Example: User sends 10 messages with 300ms gaps, debounce_window_ms = 500:

  • Messages 1-10 arrive over 3 seconds
  • Each message resets the 500ms timer
  • After the last message, timer fires after 500ms
  • Agent receives 1 webhook with all 10 messages batched together

Benefits:

  • Reduces webhook calls (10 messages → 1 webhook)
  • Mirrors natural human ↔ agent interaction patterns
  • Configurable per-agent for different use cases

Tuning:

  • debounce_window_ms: 0 — Immediate dispatch (no batching)
  • debounce_window_ms: 500 — Default, good for most cases
  • debounce_window_ms: 2000 — High batching for slow-typing users

Webhook request payload

{
"session_id": "01HZXAMPLE12345",
"agent_id": "my-agent",
"user_id": "alice",
"messages": [
{
"seq": 1,
"sender_id": "alice",
"kind": "text",
"content": { "text": "Hello!" },
"inserted_at": "2024-10-03T12:00:00Z"
}
]
}

Session metadata is stored internally but not forwarded to the webhook.

Message history modes

ModeBehaviour
tailLast N messages (N = message_history_limit)
lastMost recent message, limit must stay > 0
entireFull conversation; limit must stay > 0

Respond with AI SDK JSONL

Reply with status 200 and newline-delimited JSON. Each line must be a valid UI message chunk.

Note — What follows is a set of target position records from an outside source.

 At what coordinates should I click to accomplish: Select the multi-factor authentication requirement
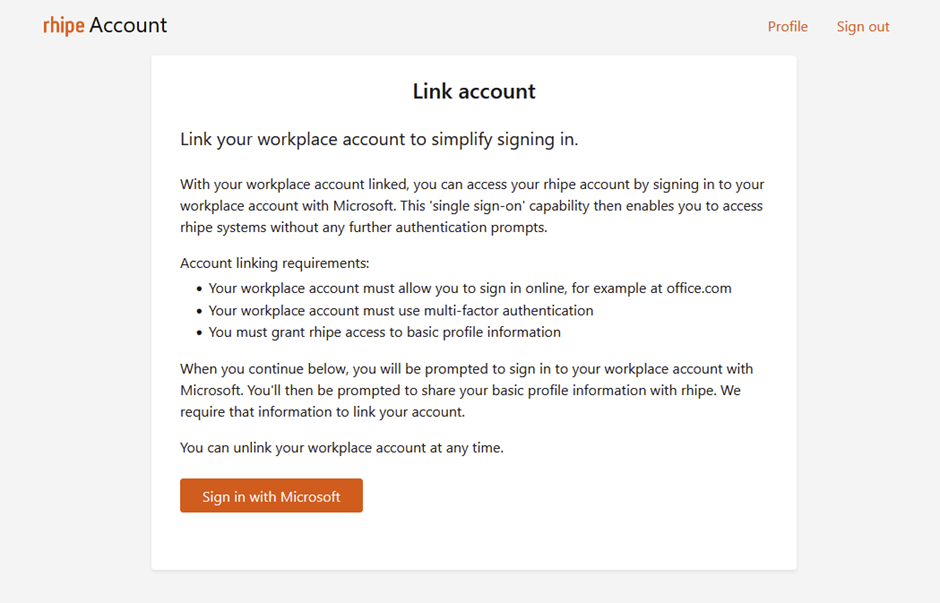point(401,310)
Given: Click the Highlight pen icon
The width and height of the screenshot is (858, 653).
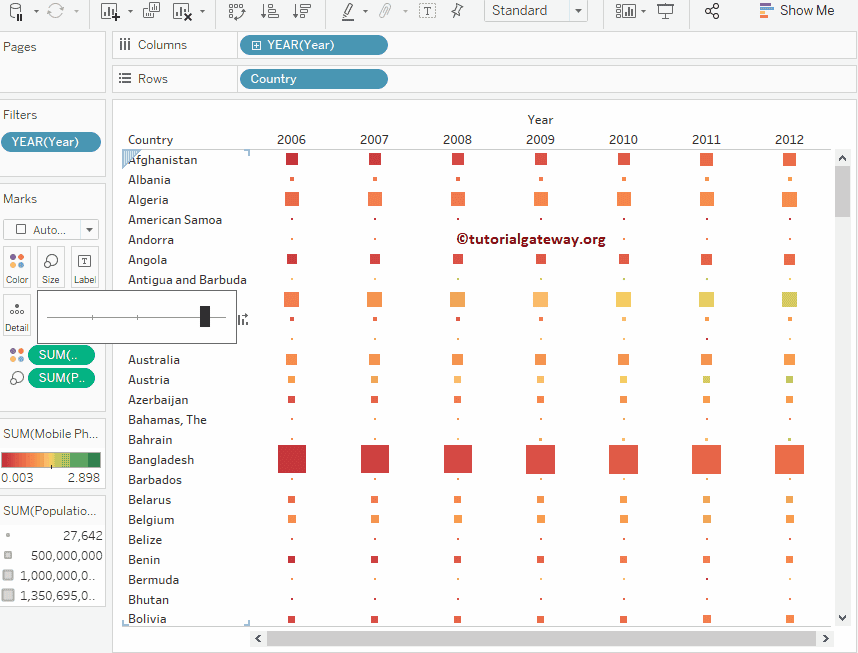Looking at the screenshot, I should point(348,11).
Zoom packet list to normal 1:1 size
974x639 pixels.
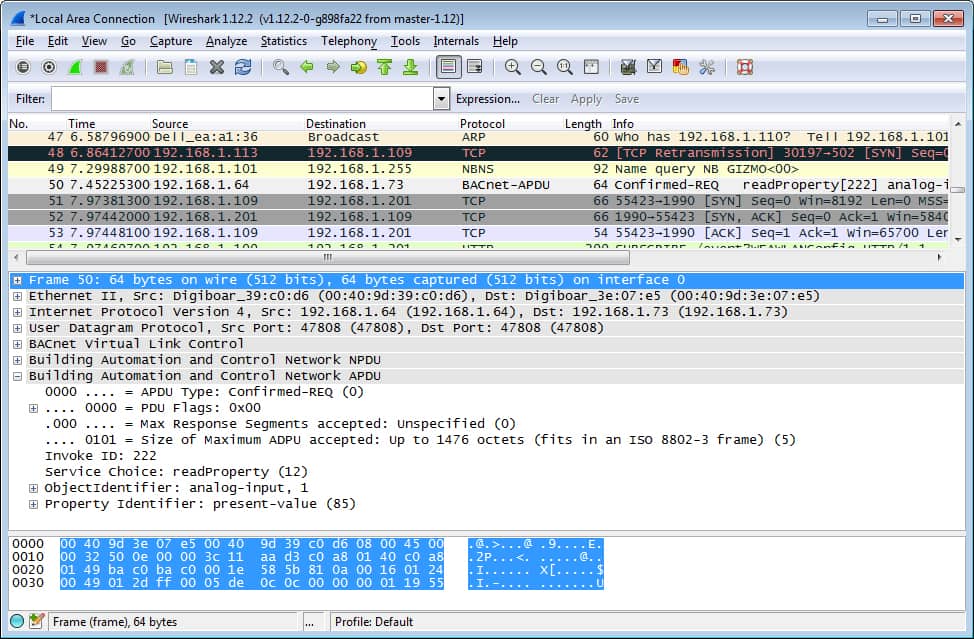tap(564, 67)
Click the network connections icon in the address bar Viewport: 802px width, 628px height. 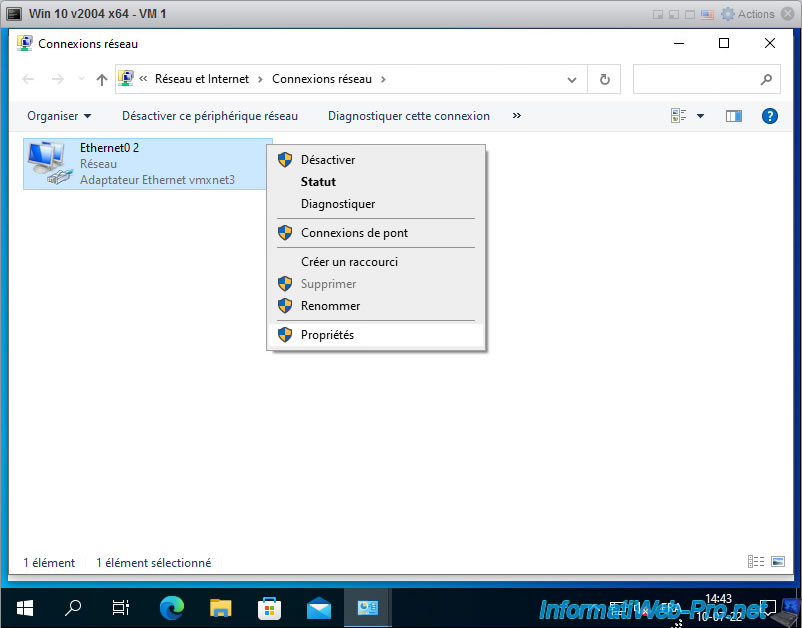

FleetLM validates the payload, broadcasts it to WebSocket subscribers via stream_chunk, and only persists a message when it receives a terminal chunk (finish or abort).

HTTP/1.1 200 OK
Content-Type: application/json

{"type":"start","messageId":"msg_123"}
{"type":"text-start","id":"part_1"}
{"type":"text-delta","id":"part_1","delta":"Thinking"}
{"type":"text-delta","id":"part_1","delta":"..."}
{"type":"text-end","id":"part_1"}
{"type":"finish","messageMetadata":{"latency_ms": 1800}}

Common chunk types include:

  • start, finish, abort – lifecycle markers for the message.
  • text-*, reasoning-* – streaming natural language and reasoning traces.
  • tool-* – tool call arguments/results (static and dynamic tools).
  • data-*, file, source-* – structured attachments such as charts or citations.

FleetLM stores the final, compacted assistant message with kind: "assistant" and the collected parts array. Any chunk the parser cannot recognise results in telemetry (:invalid_json, :missing_type) and is dropped.